[Element and text position data]
┏━━

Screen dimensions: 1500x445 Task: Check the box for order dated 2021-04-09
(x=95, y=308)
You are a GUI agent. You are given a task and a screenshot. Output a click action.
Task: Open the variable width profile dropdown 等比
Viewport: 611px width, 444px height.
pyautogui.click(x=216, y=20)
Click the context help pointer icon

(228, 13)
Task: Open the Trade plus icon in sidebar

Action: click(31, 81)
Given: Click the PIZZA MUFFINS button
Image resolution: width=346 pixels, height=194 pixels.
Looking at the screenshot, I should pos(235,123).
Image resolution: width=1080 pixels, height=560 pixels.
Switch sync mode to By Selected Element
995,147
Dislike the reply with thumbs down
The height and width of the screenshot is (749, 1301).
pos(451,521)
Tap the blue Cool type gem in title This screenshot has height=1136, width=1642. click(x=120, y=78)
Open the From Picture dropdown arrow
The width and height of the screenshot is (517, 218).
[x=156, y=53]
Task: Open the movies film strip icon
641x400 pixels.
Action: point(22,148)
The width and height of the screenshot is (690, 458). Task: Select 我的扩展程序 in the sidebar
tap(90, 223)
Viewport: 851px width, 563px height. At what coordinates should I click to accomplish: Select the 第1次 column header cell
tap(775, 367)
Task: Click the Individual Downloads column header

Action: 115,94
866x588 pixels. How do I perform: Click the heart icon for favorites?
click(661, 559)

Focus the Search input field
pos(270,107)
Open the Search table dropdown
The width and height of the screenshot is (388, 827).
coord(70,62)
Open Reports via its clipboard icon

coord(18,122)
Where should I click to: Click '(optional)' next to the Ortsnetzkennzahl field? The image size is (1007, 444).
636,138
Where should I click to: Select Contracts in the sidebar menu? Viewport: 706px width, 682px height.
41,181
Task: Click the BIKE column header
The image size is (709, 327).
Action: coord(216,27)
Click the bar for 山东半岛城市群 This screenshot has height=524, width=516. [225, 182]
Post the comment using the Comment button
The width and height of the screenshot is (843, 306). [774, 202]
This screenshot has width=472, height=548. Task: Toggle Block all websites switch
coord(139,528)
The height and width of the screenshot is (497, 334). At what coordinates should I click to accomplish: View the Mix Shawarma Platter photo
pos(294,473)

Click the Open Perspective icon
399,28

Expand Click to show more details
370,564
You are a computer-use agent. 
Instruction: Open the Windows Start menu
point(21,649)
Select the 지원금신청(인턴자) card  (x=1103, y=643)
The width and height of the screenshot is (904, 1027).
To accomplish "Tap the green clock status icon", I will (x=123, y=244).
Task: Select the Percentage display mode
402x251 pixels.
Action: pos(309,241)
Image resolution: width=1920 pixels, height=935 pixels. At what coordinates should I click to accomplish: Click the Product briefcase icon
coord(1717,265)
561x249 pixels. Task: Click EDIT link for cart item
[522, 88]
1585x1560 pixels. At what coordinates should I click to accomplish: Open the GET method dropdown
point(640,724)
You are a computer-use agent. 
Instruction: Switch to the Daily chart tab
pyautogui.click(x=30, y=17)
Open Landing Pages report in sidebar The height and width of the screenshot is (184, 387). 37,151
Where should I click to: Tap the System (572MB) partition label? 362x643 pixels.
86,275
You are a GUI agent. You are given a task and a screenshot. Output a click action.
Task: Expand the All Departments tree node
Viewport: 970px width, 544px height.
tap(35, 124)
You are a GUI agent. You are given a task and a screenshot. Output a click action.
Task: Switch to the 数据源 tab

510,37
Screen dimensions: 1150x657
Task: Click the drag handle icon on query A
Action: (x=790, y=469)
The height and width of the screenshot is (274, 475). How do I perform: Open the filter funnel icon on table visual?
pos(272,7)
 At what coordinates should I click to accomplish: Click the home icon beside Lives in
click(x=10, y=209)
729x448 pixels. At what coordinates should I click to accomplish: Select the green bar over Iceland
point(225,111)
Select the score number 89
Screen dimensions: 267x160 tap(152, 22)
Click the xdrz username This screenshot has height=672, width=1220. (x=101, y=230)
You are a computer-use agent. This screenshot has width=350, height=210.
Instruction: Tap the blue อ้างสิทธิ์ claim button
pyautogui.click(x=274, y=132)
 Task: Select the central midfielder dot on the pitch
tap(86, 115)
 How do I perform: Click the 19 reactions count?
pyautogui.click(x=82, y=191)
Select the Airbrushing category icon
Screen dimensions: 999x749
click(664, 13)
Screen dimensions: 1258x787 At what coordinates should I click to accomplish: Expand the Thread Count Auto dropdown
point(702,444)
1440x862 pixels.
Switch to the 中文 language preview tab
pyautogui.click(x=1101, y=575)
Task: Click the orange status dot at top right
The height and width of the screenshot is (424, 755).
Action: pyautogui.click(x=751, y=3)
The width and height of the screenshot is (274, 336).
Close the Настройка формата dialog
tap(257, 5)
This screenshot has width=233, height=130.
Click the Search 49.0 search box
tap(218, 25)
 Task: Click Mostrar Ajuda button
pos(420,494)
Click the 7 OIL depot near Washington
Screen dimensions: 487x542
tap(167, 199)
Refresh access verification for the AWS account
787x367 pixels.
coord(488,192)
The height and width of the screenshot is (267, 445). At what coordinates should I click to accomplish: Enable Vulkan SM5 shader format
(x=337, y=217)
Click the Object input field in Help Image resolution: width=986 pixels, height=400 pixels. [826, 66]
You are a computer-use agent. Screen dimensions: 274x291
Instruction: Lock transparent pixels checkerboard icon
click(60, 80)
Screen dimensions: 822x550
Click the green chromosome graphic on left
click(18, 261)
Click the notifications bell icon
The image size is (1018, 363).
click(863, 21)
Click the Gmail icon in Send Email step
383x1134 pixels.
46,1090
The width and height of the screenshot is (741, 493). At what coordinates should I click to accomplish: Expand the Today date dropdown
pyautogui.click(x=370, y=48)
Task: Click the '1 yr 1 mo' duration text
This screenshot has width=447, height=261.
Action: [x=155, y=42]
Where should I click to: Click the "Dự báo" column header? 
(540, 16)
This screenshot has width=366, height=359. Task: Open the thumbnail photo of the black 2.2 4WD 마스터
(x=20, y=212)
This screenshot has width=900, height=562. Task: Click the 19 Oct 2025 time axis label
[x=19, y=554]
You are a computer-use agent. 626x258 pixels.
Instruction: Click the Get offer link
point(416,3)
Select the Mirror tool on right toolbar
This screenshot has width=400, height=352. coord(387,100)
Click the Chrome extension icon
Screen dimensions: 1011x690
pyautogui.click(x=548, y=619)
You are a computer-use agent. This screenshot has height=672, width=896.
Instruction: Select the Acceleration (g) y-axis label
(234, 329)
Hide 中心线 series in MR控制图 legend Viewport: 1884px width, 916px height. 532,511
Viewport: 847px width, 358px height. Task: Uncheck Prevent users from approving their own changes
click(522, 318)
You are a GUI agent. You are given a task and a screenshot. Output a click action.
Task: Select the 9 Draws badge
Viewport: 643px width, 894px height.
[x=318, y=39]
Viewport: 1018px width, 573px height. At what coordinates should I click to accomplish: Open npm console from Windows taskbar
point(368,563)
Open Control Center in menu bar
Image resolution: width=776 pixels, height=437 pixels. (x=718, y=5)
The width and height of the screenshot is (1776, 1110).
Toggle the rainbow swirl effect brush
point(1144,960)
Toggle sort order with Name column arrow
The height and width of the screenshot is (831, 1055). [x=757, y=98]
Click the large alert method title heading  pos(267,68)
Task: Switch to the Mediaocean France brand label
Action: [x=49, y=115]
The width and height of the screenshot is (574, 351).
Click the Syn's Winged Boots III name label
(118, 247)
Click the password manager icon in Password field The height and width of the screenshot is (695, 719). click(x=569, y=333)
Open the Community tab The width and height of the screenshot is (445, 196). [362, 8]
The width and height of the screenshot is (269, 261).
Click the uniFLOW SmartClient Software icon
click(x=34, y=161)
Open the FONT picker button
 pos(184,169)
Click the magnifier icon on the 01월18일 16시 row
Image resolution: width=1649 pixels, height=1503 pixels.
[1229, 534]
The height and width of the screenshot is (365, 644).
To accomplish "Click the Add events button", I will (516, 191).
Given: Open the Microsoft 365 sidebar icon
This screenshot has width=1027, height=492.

┗━━

**TO BE DONE:** Copy out the lines of the data from the one containing "Image resolution: width=1080" through the one containing "pos(451,521)", exactly as they appear.

**FINISHED EXERCISE:**
Image resolution: width=1080 pixels, height=560 pixels.
Switch sync mode to By Selected Element
995,147
Dislike the reply with thumbs down
The height and width of the screenshot is (749, 1301).
pos(451,521)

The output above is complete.